More than 52,000 employees help Henkel run these operations in 125 countries, and opportunities are sometimes limited for personal contact among company leaders.
Many of the top-tier executives who mingle in the Phoenix restaurant have never met until this week. As they take their seats for dinner, they swap stories about work, travel and cross-cultural adventures.
One Shanghai executive, who logs more airline miles than most flight attendants, jokes that his home address should be listed as an aisle seat on the commercial jet that carries him around Southeast Asia. Another executive from Düsseldorf shares updates on the German family that has guided the company for more than five generations.
After the meal is served, Henkel Consumer Goods President and CEO Brad Casper stands and makes a short speech.
He has just returned from a trip to Wal-Mart headquarters in Arkansas and is running on little sleep. But Casper, who came to The Dial Corporation in 2005 about one year after Henkel acquired the Scottsdale-based consumer products company, wants to show support for the budding partnership with Thunderbird.
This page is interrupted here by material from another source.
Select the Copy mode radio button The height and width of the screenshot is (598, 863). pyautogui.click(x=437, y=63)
“Even though I never attended Thunderbird, I embrace a lot of what Thunderbird embraces,” says Casper, who joined Thunderbird’s Board of Fellows in October 2008 after befriending Thunderbird President Ángel Cabrera, Ph.D.
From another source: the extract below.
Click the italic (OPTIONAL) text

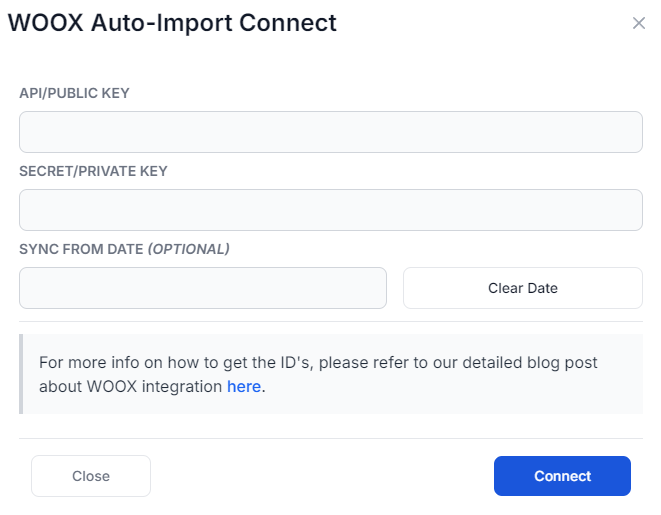pos(188,249)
Overall, about 75 Henkel executives have come to Thunderbird since the partnership started in May 2007, and two more groups are scheduled to arrive in fall 2009 for the program’s latest iterations. Among other benefits, Casper says, the interactive coursework at Thunderbird provides common ground for Henkel executives.
“When you’re as big and diverse as we are, it’s hard to come up with one culture,” he says. “This program helps accomplish that.”
Truly global
Entrepreneur Fritz Henkel founded the company in 1876 and found early success with a universal detergent and bleaching soda that gave German consumers an easier way to wash clothes. New products followed, along with expansion into international markets.
Casper says Henkel, which has been a household name in Germany for decades, now faces the challenge of solidifying its position as a true multinational company. To accomplish this, Henkel needs global leaders who understand how to execute strategy in unfamiliar environments.
Casper gained his own international experience as a Procter and Gamble executive in Japan for six years, followed by three years in Hong Kong and China.
“Henkel values people who not only think globally but who have lived and worked globally,” he says. “If you’re going to be a global company, you’d better understand global business and customs.”
Henkel also values sustainable innovation that delivers short-term results without compromising opportunities in the future. Casper says the company began focusing on sustainability and corporate social responsibility long before the concepts became popular.
The efforts have brought acclaim. Wal-Mart, the world’s largest retailer, recognized Henkel in February as its most sustainable supplier. Two months later, the Ethisphere Institute and Forbes Magazine included Henkel in their 2009 list of the world’s most ethical companies. Henkel also received the 2009 Plus X Award in May for its standing as an ecologically committed company in Europe.
Casper says Henkel has made progress in many areas but still has work to do as it emerges as a multinational powerhouse. The goal is to reach a point where values such as diversity no longer require special attention.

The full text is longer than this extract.